Which lines in the rows below contain the word "This"? Pull out each of them and copy it in full.

**PROVIDED ENTRIES:**
=-=-=-=-=

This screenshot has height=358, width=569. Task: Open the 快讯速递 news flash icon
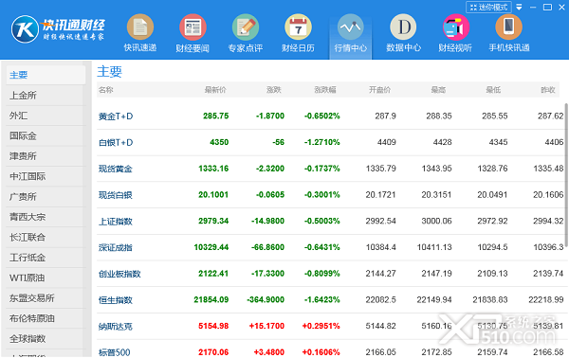click(140, 27)
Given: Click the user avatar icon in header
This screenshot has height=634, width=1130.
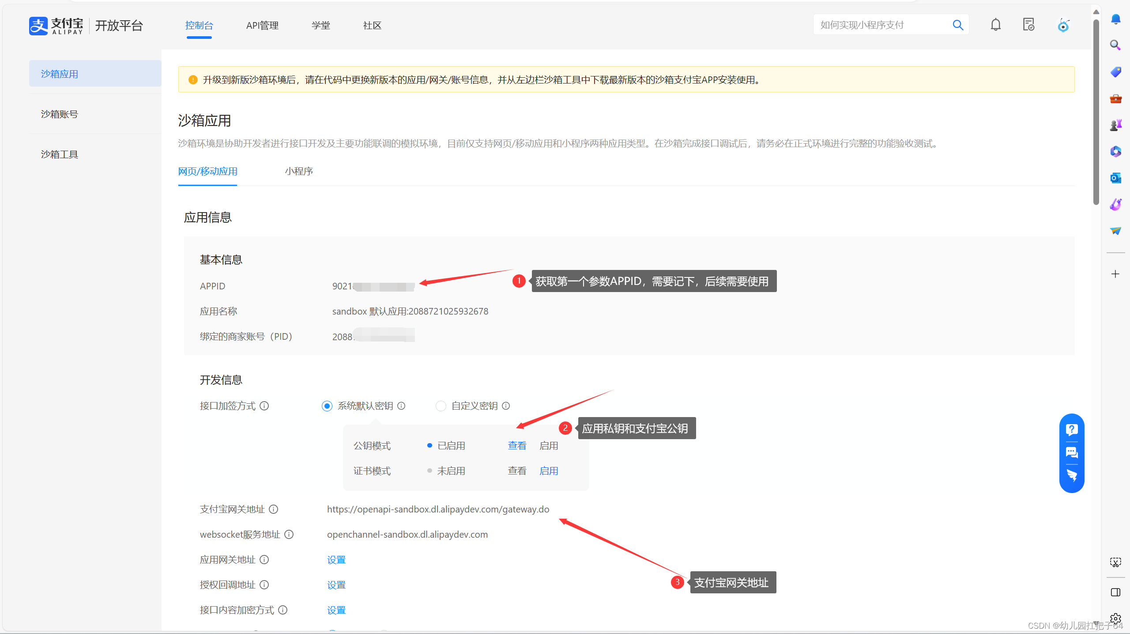Looking at the screenshot, I should pyautogui.click(x=1063, y=25).
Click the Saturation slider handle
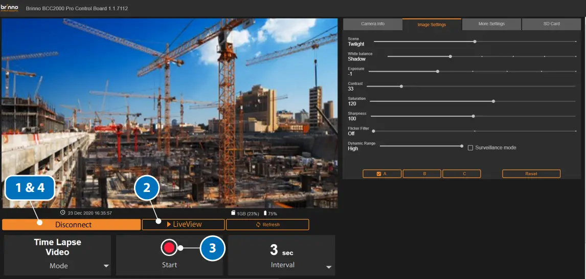 point(493,101)
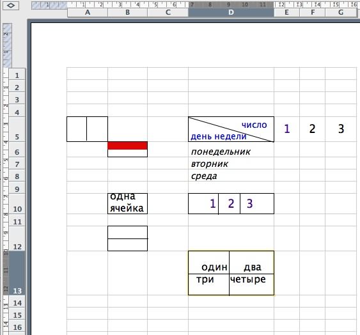The width and height of the screenshot is (360, 335).
Task: Click the diagonal header cell 'число / день недели'
Action: [231, 129]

=-=-=-=-=

**FINISHED EXERCISE:**
This screenshot has height=358, width=569. Task: Open the 快讯速递 news flash icon
This screenshot has height=634, width=1130.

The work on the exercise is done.